Source extract Start Marker

Yet the actual mechanisms of synaptic connectivity, at the cellular level, are “largely mysterious,” said Murthy — “Venki” to his friends. He has been at Harvard since 1999, arriving from postdoctoral work at the prestigious Salk Institute for Biological Studies. Only in the past decade, said Murthy, have scientists “begun to draw a reasonable cartoon” of how synapses work — how they grow, load up with the right chemicals, pass on information, communicate with one another, and get recycled.

Better understanding of how synapses work could one day have profound implications for the treatment of diseases affected by neural impulses. Included are Parkinson’s, autism, depression, and schizophrenia. (Mutations in certain genes tied to synaptic function have been linked to schizophrenia, whose genetic origins are an interest of Murthy’s.)

He and his research team are using the brains of mice to model how synapses work. Specifically, they are taking real-time pictures of the way synapses light up in a region of the brain called the olfactory bulb, where odor information is processed.

Eventually, they’ll explore the way synapses are altered by experience in a deeper and more complex region of the brain called the cortex.

In the meantime, the olfactory bulb as a model offers many advantages. It’s close to the surface of the skull, eliminating the need for imprecise and invasive probes. And it’s a sensory system — meaning that it has a known set of responses to known stimuli. A smell produces a predictable reaction within a discrete location of the brain.

But observing and measuring synaptic connectivity even in the accessible and transparent olfactory system is a technical challenge. For one, neurons are tiny, measured in millionths of a meter — each about 10 microns across. For another, their related synapses fire in transient bursts, covering just fractions of a second.

So Murthy and his researchers have built recording and measurement gear from scratch. In several labs there are combinations of powerful multiphoton microscopes optical microscopy arrays that record synaptic firing and download it into computers as images and machines that deliver sequential odor stimuli in precise doses to the noses of rodents.

In one lab, one such olfactometer sprouts 100 tubes, each capable of measuring out precise puffs of smell from synthetic chemicals. (Some of the odors are familiar, like camphor and spearmint. Most are synthetic chemicals known to light up the olfactory center.) The odor signals go to a mouse, whose cascade of changing brain reactions are captured on a computer screen.

In his office, Murthy presses a few buttons on his laptop. A video appears, showing a rodent skittering around a tiny box blanketed with an odorant-soaked paper towel. Attached to the mouse’s head is an array of hairlike flexible wires a meter long. They transmit, in real time, images of the mouse’s reaction to odor stimulation.

Source extract End Marker
Recorded information Start Marker

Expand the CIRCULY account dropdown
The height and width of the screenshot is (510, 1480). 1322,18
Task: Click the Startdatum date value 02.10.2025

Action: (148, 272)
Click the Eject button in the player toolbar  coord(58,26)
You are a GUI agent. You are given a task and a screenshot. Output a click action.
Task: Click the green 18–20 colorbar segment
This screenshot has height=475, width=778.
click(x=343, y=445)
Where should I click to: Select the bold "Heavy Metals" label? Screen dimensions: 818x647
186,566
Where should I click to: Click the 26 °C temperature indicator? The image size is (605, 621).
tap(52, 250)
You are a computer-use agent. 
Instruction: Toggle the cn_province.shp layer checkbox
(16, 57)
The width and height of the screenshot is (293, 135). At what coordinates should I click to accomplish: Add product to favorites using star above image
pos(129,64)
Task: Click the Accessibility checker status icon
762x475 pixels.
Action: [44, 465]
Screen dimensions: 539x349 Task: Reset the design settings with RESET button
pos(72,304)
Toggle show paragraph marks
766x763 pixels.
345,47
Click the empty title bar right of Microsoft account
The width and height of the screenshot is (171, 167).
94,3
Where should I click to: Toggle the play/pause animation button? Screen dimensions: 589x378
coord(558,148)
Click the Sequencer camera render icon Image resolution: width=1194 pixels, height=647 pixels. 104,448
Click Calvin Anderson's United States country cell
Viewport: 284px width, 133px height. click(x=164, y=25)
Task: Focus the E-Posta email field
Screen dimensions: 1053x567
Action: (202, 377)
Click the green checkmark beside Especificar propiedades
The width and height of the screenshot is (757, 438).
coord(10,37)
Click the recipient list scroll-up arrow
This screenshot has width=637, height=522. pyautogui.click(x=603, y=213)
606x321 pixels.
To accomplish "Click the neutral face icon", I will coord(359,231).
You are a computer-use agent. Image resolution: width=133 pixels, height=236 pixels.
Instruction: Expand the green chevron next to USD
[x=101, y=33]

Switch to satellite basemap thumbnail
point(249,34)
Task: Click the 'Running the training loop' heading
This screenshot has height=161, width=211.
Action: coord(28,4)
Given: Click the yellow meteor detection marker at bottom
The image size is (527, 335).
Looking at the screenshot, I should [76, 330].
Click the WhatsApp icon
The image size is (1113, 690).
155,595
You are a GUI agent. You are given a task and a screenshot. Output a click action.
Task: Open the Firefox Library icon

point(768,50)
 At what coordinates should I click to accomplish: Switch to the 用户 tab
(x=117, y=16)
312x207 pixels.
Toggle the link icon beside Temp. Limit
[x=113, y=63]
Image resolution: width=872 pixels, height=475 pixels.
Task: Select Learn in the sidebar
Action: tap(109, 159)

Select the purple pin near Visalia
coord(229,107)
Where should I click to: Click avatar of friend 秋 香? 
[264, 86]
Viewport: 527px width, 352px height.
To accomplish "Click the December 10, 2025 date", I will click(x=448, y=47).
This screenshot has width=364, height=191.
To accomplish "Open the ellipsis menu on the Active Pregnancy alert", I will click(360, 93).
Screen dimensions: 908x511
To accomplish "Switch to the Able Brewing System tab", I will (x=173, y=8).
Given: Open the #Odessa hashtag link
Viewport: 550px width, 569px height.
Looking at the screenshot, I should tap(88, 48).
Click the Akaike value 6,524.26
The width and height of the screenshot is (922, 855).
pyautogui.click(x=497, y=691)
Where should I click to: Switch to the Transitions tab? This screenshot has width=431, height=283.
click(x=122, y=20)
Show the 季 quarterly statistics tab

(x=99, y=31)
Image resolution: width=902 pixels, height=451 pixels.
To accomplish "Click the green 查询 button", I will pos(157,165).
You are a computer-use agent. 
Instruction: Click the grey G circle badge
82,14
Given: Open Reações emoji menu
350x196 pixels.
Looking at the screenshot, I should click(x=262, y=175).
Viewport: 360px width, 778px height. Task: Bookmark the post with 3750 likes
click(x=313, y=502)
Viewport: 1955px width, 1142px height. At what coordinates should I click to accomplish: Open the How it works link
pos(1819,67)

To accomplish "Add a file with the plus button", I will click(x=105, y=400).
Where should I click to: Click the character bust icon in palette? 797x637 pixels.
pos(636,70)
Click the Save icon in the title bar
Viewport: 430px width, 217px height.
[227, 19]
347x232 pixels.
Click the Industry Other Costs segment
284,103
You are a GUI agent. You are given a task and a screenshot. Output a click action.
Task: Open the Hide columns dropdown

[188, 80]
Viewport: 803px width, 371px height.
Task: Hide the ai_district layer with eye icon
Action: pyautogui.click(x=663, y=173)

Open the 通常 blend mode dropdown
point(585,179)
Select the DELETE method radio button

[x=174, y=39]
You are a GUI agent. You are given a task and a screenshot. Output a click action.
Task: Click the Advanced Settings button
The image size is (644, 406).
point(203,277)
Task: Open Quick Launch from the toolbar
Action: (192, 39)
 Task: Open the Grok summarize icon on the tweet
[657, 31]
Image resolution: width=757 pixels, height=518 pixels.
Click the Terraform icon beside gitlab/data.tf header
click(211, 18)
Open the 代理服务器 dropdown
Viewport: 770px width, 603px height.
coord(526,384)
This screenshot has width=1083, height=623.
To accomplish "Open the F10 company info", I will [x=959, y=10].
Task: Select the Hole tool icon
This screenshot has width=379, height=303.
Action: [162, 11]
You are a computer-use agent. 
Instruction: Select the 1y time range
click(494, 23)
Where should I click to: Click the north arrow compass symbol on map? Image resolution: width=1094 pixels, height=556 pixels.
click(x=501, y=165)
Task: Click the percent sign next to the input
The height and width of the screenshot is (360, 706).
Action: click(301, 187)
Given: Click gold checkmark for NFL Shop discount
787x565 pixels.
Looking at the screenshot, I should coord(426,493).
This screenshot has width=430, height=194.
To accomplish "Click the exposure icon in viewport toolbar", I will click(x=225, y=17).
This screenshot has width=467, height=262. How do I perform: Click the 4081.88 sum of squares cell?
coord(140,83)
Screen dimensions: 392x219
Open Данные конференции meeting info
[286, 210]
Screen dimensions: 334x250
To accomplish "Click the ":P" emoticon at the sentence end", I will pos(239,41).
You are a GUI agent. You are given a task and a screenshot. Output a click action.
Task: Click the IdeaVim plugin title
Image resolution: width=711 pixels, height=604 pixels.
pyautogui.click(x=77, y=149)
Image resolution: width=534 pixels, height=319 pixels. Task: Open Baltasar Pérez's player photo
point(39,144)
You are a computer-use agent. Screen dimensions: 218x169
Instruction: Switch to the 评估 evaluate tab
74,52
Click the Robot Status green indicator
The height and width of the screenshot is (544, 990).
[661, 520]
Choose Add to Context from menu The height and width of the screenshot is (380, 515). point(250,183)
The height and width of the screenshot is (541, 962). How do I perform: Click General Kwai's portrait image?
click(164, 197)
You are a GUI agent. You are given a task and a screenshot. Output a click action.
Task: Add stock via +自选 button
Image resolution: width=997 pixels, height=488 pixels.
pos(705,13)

Recorded information End Marker

▶ _Work task 1_
Answer these from the synapse research text:
(a) In what year did Murthy arrive at Harvard?
(b) In which brain region is the team taking real-time pictures of synapses?
(c) How many tubes does the olfactometer in one lab have?
▶ _Work task 2_
Reproduce the passage of the synapse research text starting with "Better understanding of" and going on through "interest of Murthy’s.)", renaming "treatment" to "therapy" throughout.

▶ _Response box 1_
(a) 1999
(b) The olfactory bulb
(c) 100

▶ _Response box 2_
Better understanding of how synapses work could one day have profound implications for the therapy of diseases affected by neural impulses. Included are Parkinson’s, autism, depression, and schizophrenia. (Mutations in certain genes tied to synaptic function have been linked to schizophrenia, whose genetic origins are an interest of Murthy’s.)